The outage at the National Stock Exchange (NSE) on Wednesday highlighted weaknesses in India’s financial trading infrastructure. The NSE now needs to coordinate with the market regulator, the Securities and Exchange Board of India (Sebi), and determine what occurred, preferably through an independent inquiry committee headed by external experts. Those findings, whatever they are, should then be published in a transparent manner and steps should be taken to ensure that incidents of this nature do not occur again, insofar as that is possible. The NSE and Sebi also need to review the information dissemination system to ensure that there is clear and unambiguous communication to investors in cases of any future disruptions.
Apparently, the NSE’s telecom service providers had a technical issue. This meant that one of the largest exchanges in Asia was offline for several hours, starting at 11:40 am. To compensate for the outage, the NSE then reopened and stayed open beyond normal trading hours once the issue was resolved. This was to enable the squaring off of intra-day positions. The BSE, which functioned normally throughout, also stayed open late to facilitate this process. However, the NSE did not clearly communicate to investors and traders that it would reopen and resume the interrupted session. There was confusion and wild rumours were floating around. As a result, traders suffered trauma and losses. Many traders moved to the BSE in order to hedge their open positions on the NSE. They were forced to square off when it seemed as though the NSE would not resume. The fact that this outage happened the day before expiry of the February futures contracts further complicated the process because the transaction volume load was more than average.
The NSE is one of the largest derivatives exchanges in the world, processing a huge volume of equity futures and options contracts on a regular basis. Disaster management and recovery are critical to any sort of business, and they are especially critical for large, technology-driven trading operations like those at the NSE, which processes contracts worth tens of thousands of crores daily. Technically, the exchange is counter-party to every such trade, which means that it also has to undertake the complex task of reconciliation. Under normal circumstances, the NSE has two telecom service providers, so operations can continue seamlessly if any one of the telcos has a problem. However, this incident makes it apparent that there is need for a more effective disaster management infrastructure — a backup option for the backup as it were.

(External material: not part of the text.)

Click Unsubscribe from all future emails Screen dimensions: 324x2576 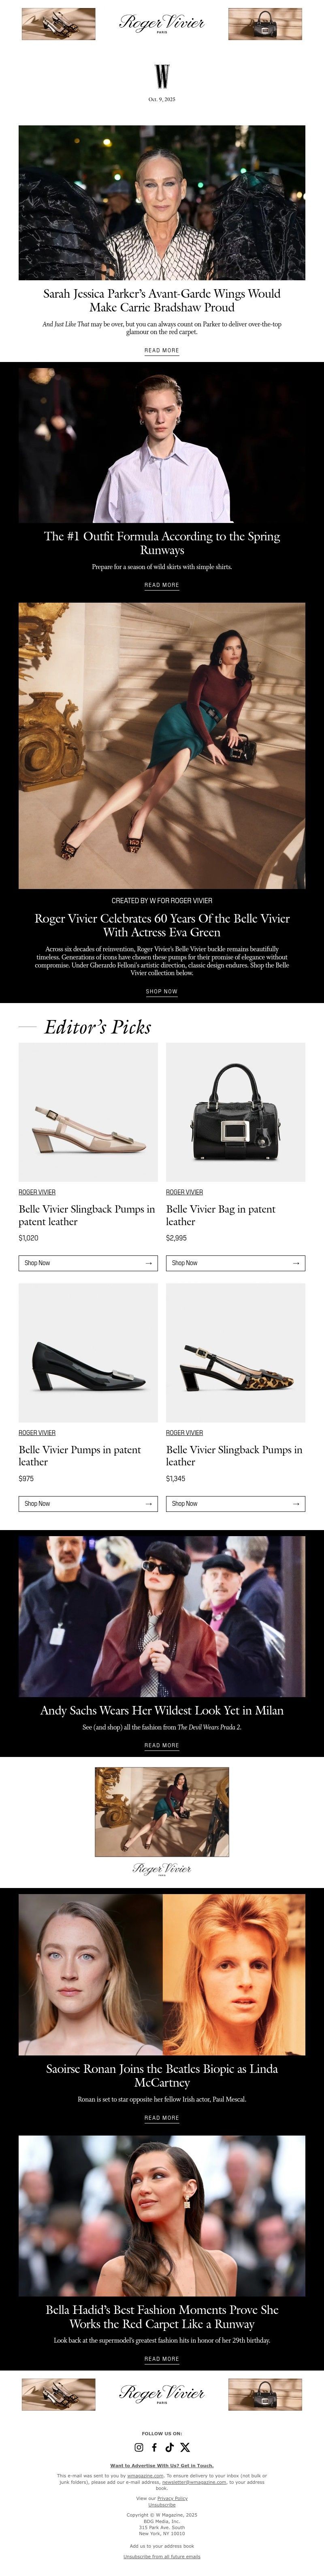tap(162, 2556)
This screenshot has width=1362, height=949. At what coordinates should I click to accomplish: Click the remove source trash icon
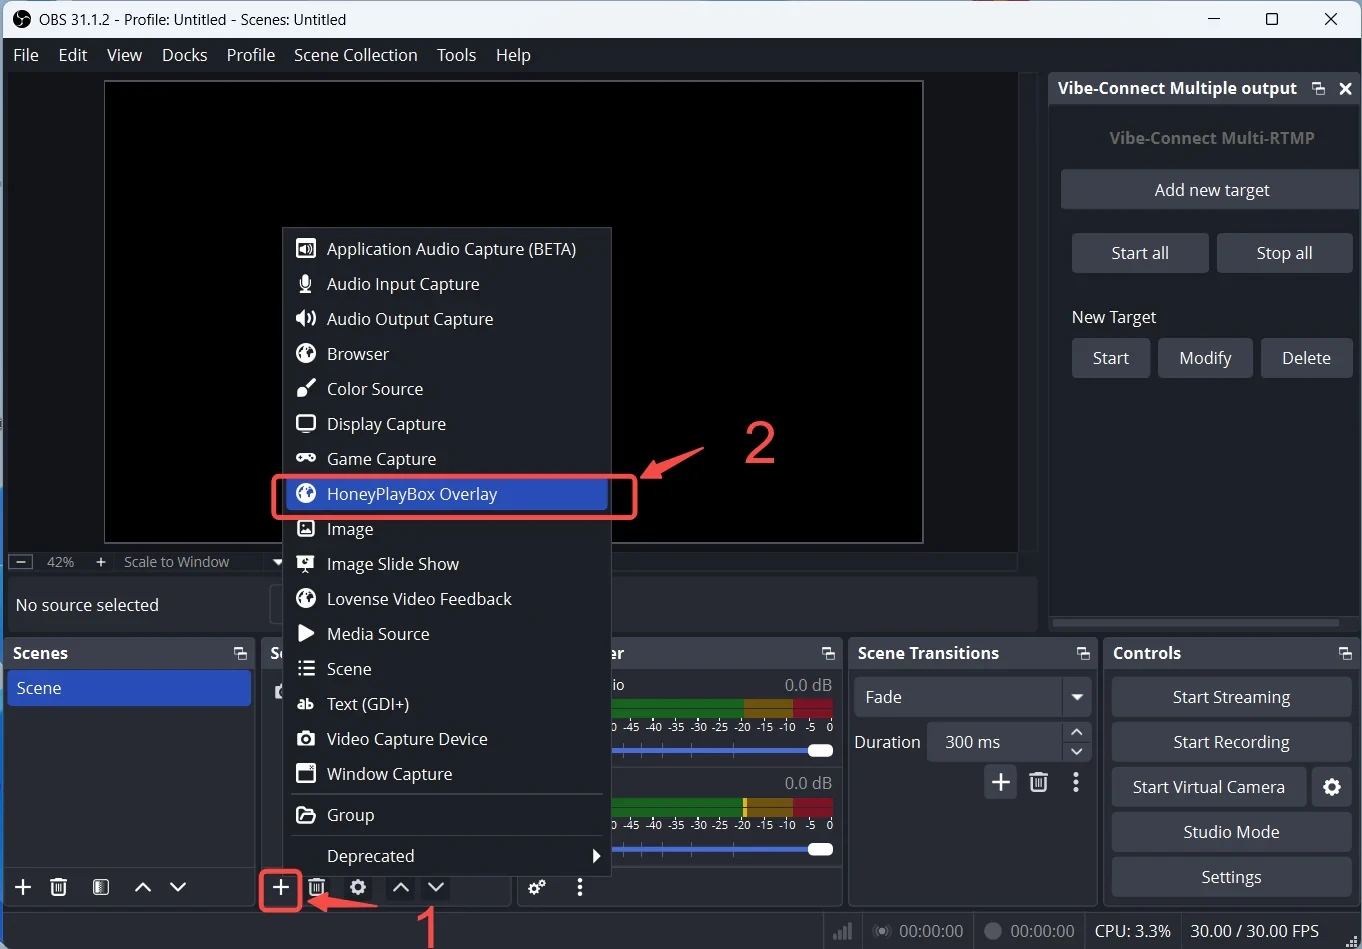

Clear communication under such circumstances is also vital, given that there was a huge volume of open, time-bound financial contracts in the form of derivatives and day trades in the equities segment. A lot of the panic could have been avoided if the traders had been assured that the exchange would reopen, and that it would also make arrangements with the BSE. No doubt the NSE will learn from this incident and so will Sebi. Market disruption can occur for many reasons, ranging from technical glitches to riots, terrorist strikes and bombings as what occurred at Dalal Street in 1993, or in New York in 2001. So this was a relatively minor incident. The exchanges must put systems in place to cope with possible future disruption and also set up better procedures for communicating with traders under uncertain circumstances. The financial community also needs to know what went wrong, and it needs to have credible assurances that any such cases will be handled more quickly and efficiently in future.